While Pat may be the most obviously disturbed character, Russell spares no one from an inevitable struggle against his or her past or present life. There are Pat’s parents (De Niro and Jacki Weaver), equally bewildered by their son’s mental illness and walking on tenterhooks around their own financial woes; Pat’s successful best friend Ronnie (John Ortiz), submissive partner seething with resentment; and Tiffany (Jennifer Lawrence), a magnetic young widow and recovering sex addict, who under Lawrence’s unwavering intensity becomes the one person who can get Pat back on track.

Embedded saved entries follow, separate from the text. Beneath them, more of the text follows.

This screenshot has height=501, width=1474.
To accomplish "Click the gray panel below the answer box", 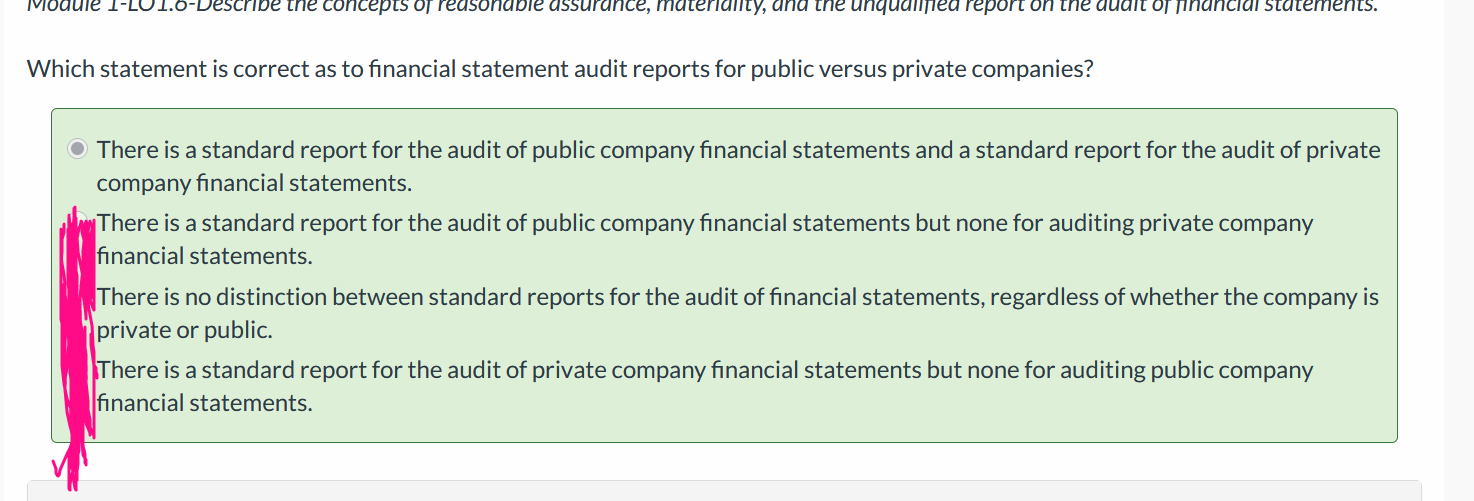I will (723, 491).
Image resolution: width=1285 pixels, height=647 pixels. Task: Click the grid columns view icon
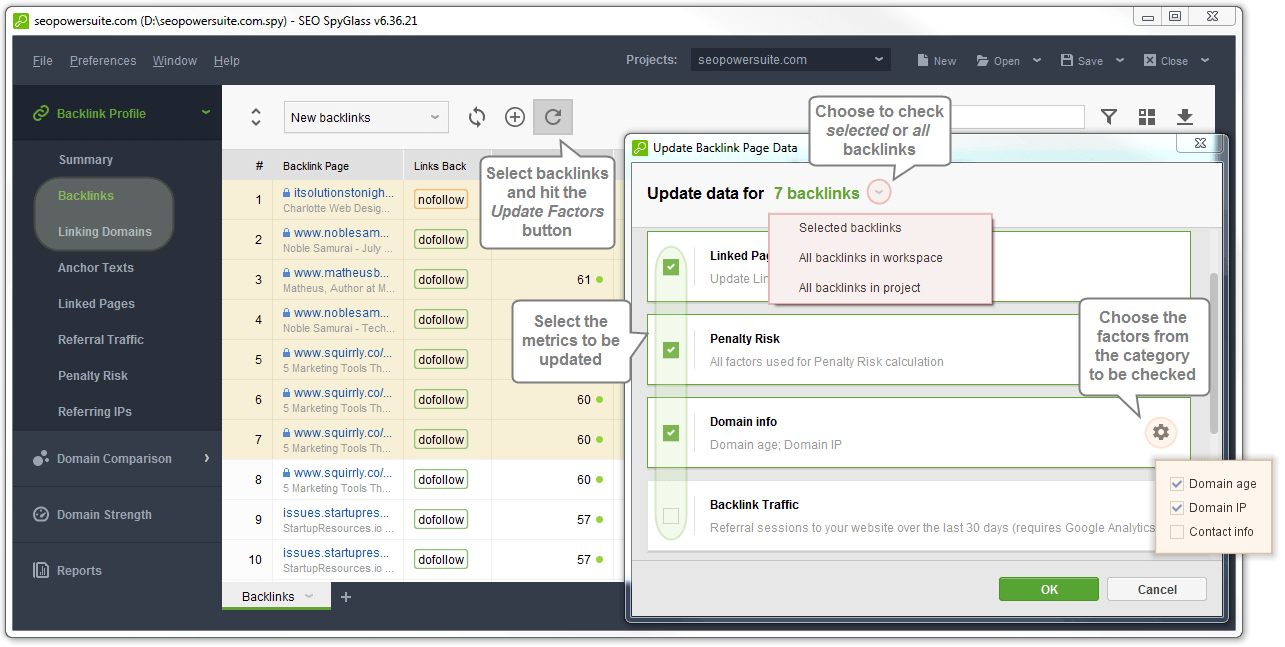pyautogui.click(x=1147, y=117)
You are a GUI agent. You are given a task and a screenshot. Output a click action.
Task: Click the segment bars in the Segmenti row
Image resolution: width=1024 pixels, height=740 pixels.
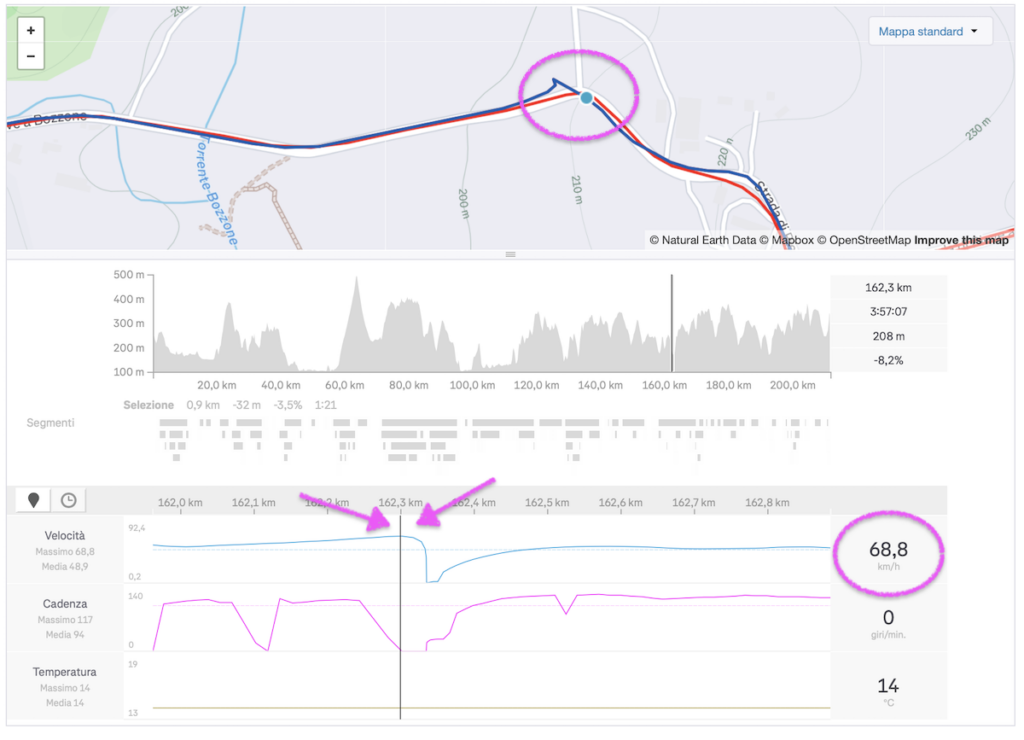click(490, 440)
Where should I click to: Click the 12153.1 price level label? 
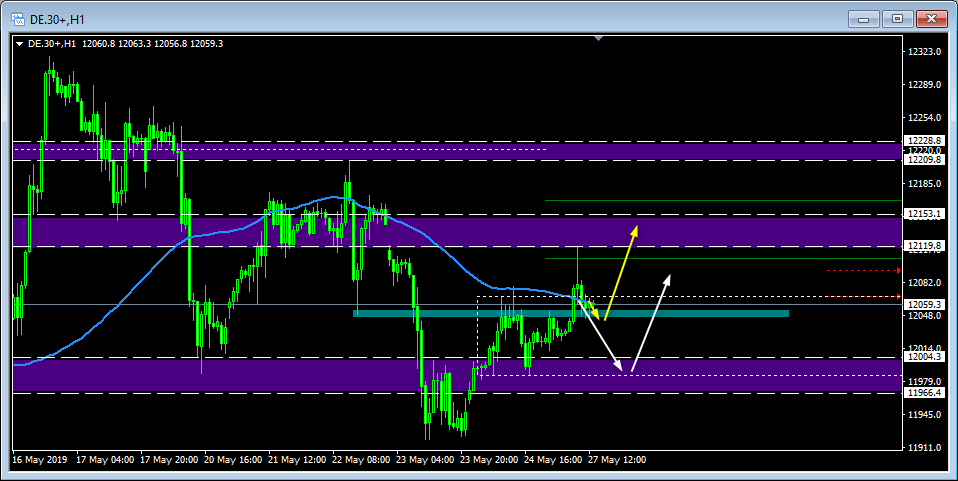(x=923, y=214)
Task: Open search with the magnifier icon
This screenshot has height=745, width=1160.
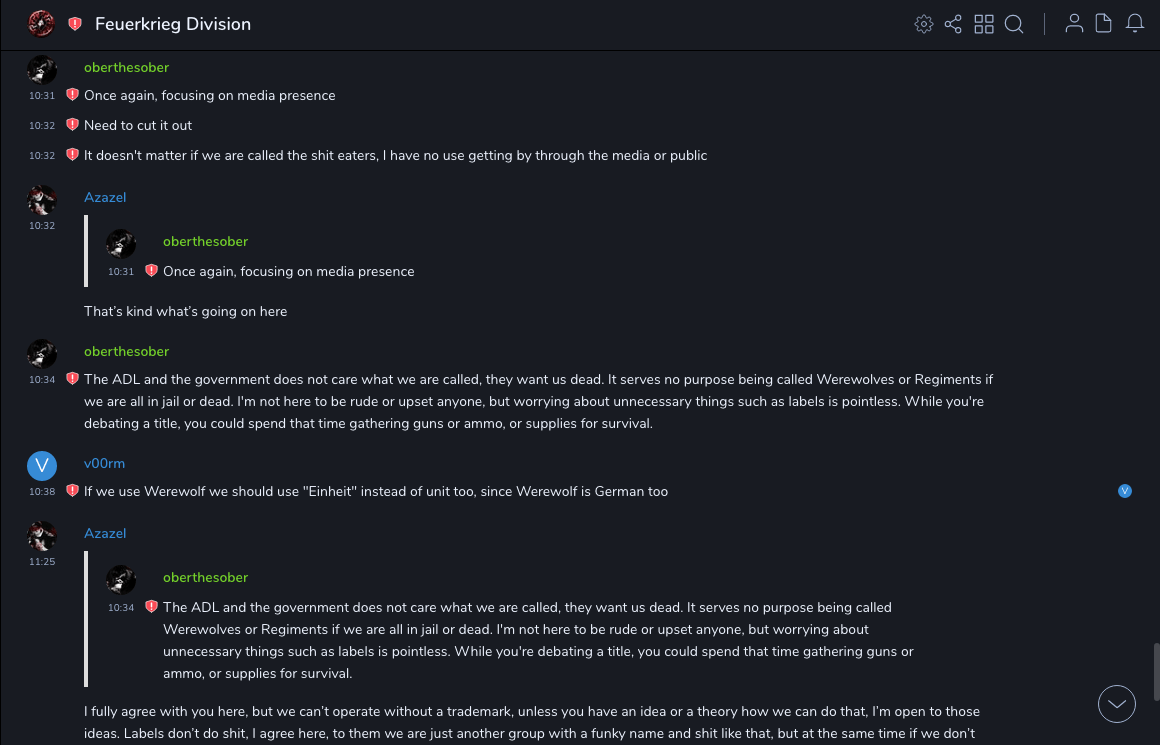Action: click(x=1014, y=24)
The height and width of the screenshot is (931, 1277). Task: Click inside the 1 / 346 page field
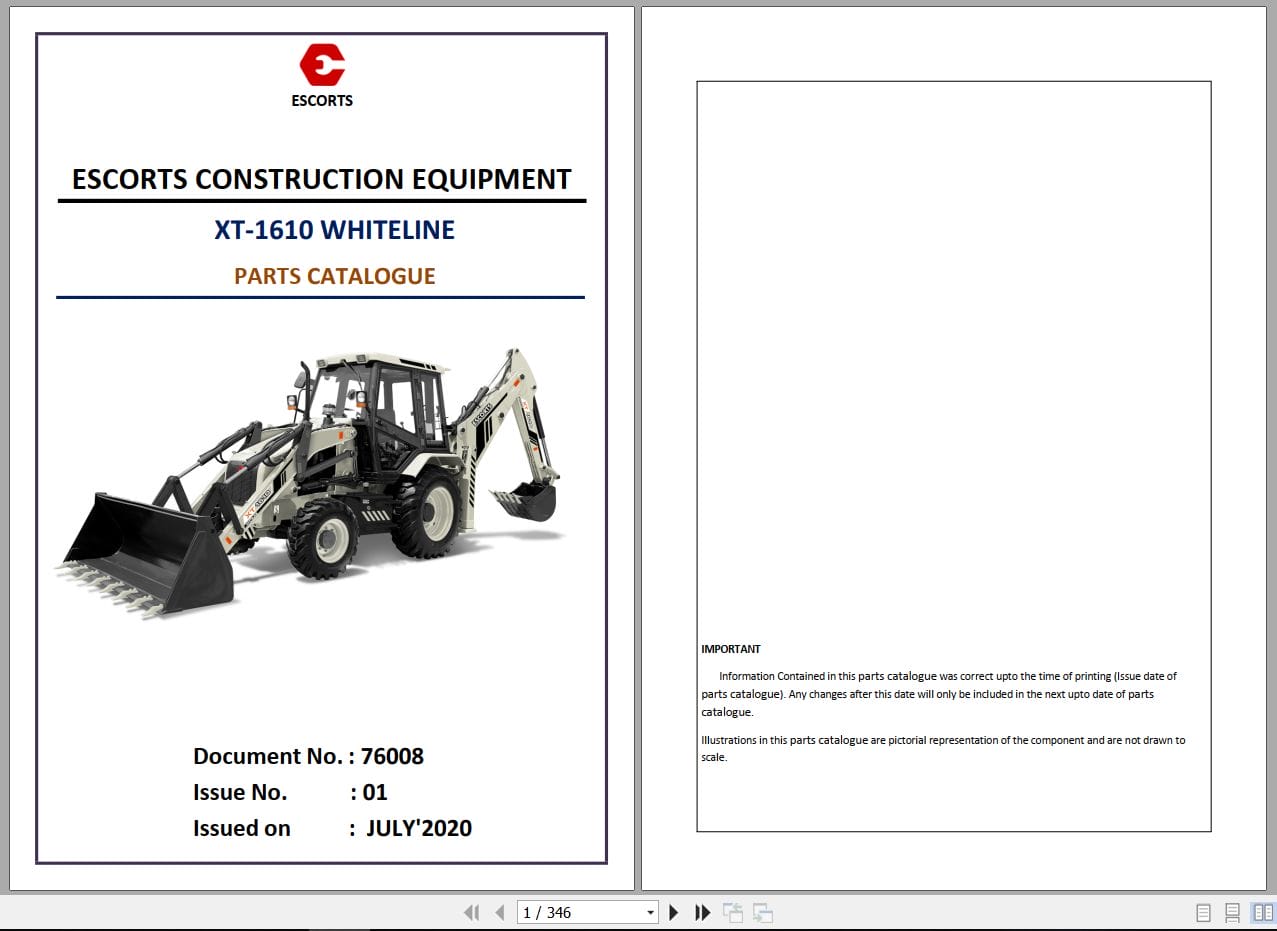[570, 912]
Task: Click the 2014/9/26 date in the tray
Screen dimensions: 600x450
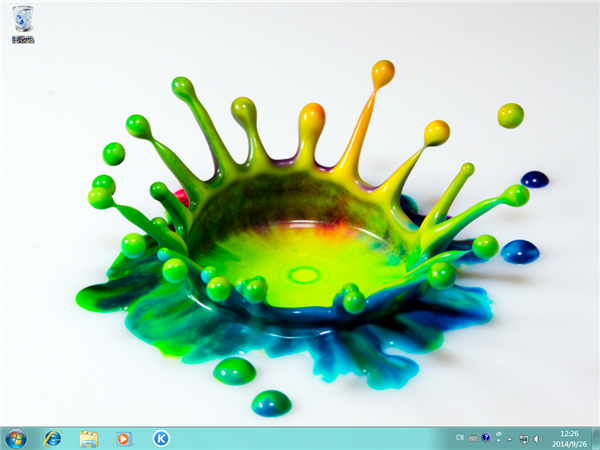Action: 568,443
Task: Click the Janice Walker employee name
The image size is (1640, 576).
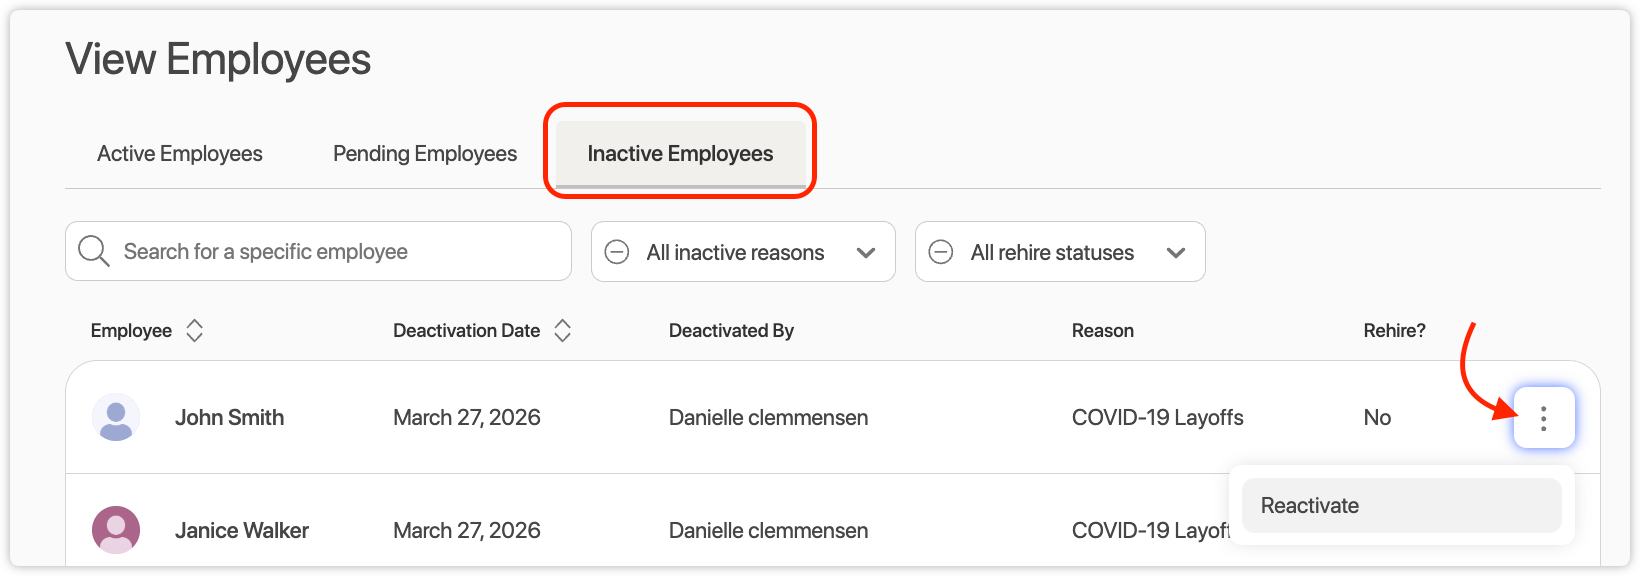Action: click(241, 531)
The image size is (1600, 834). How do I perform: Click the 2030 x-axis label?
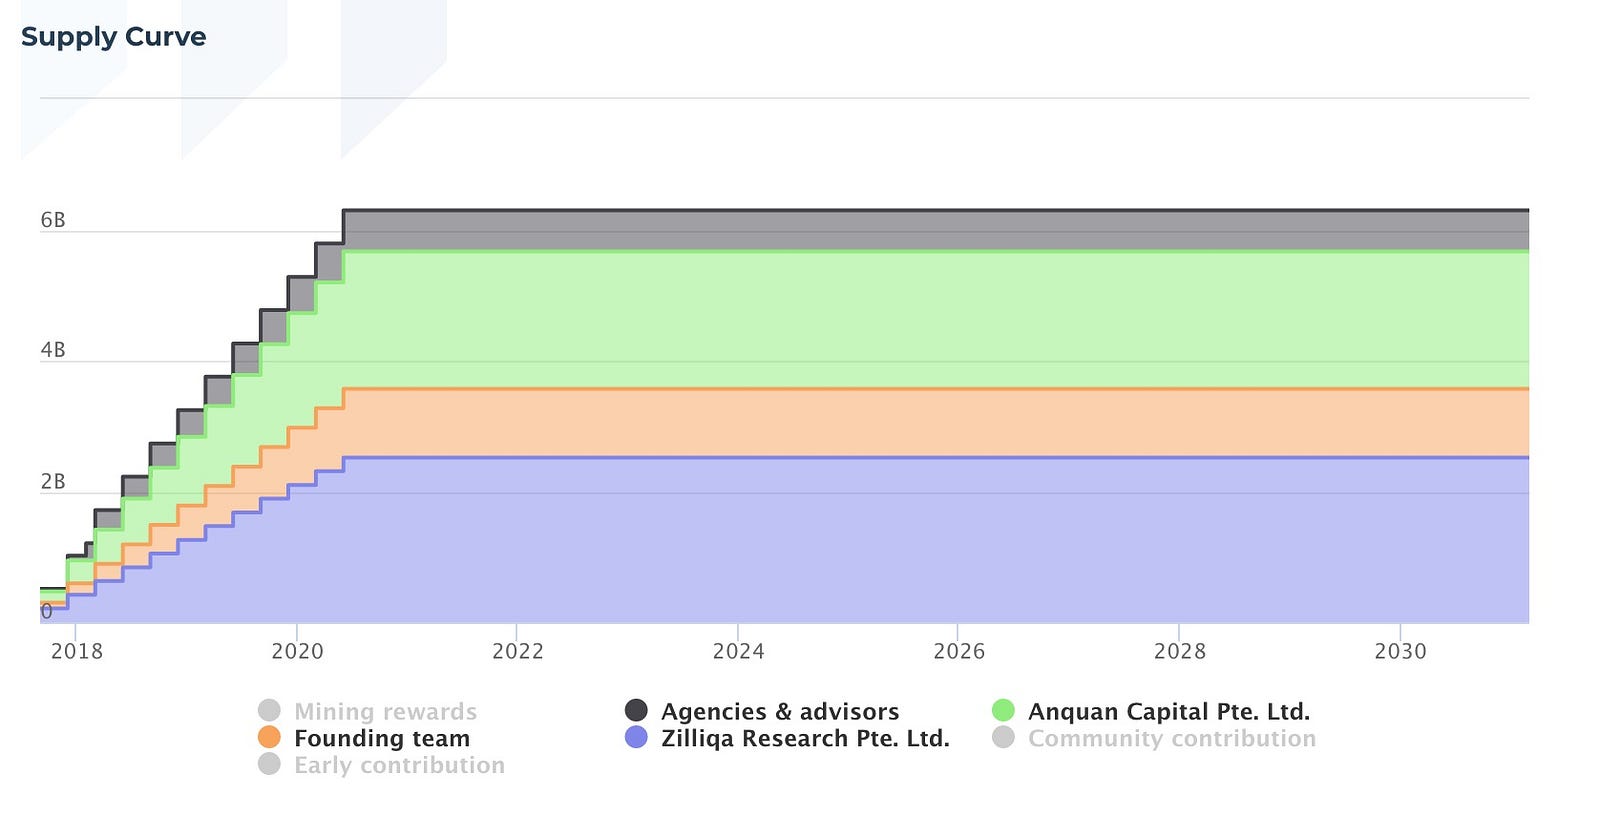click(1400, 651)
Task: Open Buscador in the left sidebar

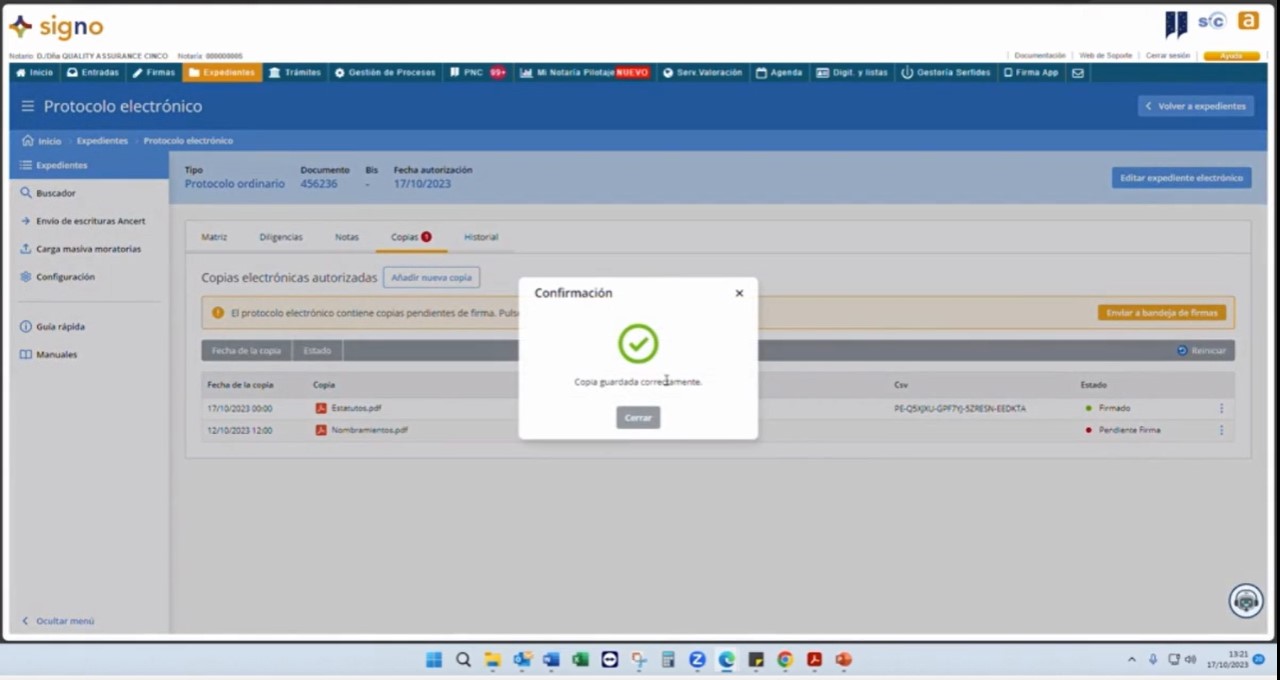Action: [55, 193]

Little unfolds as neatly as it might in a fluffy romantic comedy. Russell has shown in gritty triumphs like his 2010 “The Fighter” that no path to redemption is a straight one. As much as Pat wants to take control of his emotions, his bipolar disorder forces him to contend with everyday demons as well as those hidden deeper in his consciousness. He flips out at the pessimism in his wife’s high school English syllabus: “Can’t somebody say, ‘Let’s be positive, let’s have a good ending to the story?’” he implores maniacally, stalking around their house in the middle of the night after finishing “A Farewell to Arms.” In instances like these, his fresh-faced optimism and inevitable disappointment are played, appropriately, for laughs, yet his violent tantrum upon discovering his parents have hidden his wedding video is more frightening than humorous. Cooper shifts surprisingly well between these intense highs and quieter, repentant moments. As an actor best known for less cerebral action-comedy roles, Cooper shows an emotional breakthrough and can be seen as a different kind of rising star.
Luckily, Lawrence matches this intensity as few other actresses could. Tiffany becomes Pat’s rock, a sounding board for his inexplicable rages and blinding resentment. Yet she is a rock in the midst of an avalanche, and Lawrence perfectly conveys Tiffany’s emotional state of disdain, volatility, and self-awareness with winsome eye rolls and straight-shouldered stoicism. “I’m just the crazy slut with the dead husband,” she repeats in various iterations. “I’m Tommy’s crazy whore widow.” Tiffany is as temperamental as Pat, and it takes an astute director like Russell to emphasize the compatibility of their instability, shown through how they rescue each other from their own mistakes and dramatic public scenes.
In adapting Matthew Quick’s 2008 novel, Russell perfectly captures Pat’s agitated narrative and projects it onto his environment. The camera spins and circles around heated conversations as sentences tumble over each other, overlap, and merge. This technique lends an important representative quality; for a movie about characters that struggle to connect with others, the audience can understand them quite well. Russell tightens up and changes several aspects of Quick’s plot, and while these differences may be glaring to the book’s readers, they do not dampen the original spirit of the book.
“You’re afraid of life,” Tiffany angrily accuses Pat at one point. “You’re a hypocrite!” The same cannot be said of Russell or his actors. In this honest and soulful representation of mental illness and love in America, “Silver Linings Playbook” serves as a manual for a different kind of romantic comedy.